Construction on the inn was begun in 1903, and it welcomed its first guests in 1904. Harsh winters, earthquakes, and the fires of 1988 have done nothing to dampen its spirit.
Part of the lobby of Old Faithful Inn soars 76-feet, 6 inches high. Or, as Robert Reamer, the lodge’s Ohio architect put it, “the height of the Lodgepole Pines that it is built from.” The logs came from a site four miles to the south of the Inn.
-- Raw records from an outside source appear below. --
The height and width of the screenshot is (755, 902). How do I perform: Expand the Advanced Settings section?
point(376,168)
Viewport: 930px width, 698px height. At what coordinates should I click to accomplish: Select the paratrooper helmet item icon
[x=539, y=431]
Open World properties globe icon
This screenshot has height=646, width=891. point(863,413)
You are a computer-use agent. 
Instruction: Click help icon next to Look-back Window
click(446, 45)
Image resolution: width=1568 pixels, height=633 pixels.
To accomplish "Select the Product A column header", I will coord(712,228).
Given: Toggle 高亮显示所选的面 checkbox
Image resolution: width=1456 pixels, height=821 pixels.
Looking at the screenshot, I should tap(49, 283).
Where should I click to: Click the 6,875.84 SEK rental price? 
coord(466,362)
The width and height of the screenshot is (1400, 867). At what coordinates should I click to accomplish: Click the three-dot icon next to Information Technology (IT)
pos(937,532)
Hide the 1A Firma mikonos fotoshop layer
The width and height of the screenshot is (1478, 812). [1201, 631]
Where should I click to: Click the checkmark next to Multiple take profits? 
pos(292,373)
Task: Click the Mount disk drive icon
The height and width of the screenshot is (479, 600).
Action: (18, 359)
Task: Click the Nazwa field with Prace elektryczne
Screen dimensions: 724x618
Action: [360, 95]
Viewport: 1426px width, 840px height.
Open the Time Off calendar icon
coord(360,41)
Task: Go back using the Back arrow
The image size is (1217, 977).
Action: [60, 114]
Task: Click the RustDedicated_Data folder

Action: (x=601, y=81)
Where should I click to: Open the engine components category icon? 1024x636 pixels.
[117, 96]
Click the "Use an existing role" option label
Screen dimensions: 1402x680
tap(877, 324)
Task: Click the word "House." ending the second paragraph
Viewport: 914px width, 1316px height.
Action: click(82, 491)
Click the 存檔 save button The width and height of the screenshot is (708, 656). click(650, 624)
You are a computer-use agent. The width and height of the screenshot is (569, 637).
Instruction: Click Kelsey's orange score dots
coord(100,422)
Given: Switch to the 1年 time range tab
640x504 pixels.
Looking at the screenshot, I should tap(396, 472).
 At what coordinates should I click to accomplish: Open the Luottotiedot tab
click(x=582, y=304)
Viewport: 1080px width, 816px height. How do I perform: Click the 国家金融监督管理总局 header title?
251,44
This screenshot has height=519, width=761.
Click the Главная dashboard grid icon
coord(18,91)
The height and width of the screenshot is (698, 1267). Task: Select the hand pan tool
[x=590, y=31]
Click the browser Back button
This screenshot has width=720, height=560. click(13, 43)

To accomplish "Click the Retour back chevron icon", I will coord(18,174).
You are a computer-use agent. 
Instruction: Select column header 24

Five hundred tons of rhyolite rock, mined five miles away, were used to construct the massive four-fireplace chimney (notice the huge clock with its swinging pendulum). Reamer’s goal was to bring the great outdoors inside for guests. He certainly pulled that off. This place is every bit as impressive as the lands surrounding it.
A couple of secrets: the builders made very realistic but fake knot holes in the log walls so folks could hide secret messages within.
Orne of the workers left his name and the date inscribed high on a log wall. It appears to read, “Melvin Campbell 1903.”
If you are visiting the area, be sure not to miss Old Faithful Inn.
By way of Highway 20, we leave Yellowstone in Wyoming and enter West Yellowstone in Montana. Incredibly long lines of Fathers Day Weekend traffic are building up as we travel west toward Henry’s Lake.
We leave Yellowstone humbled by its vistas, dumbfounded by its geology, and mystified by its existence. Change is its only constant. And I feel lucky, and grateful, to have set foot here.
Buffalo are out in the meadows in droves this morning. We see many new calves nursing their mothers.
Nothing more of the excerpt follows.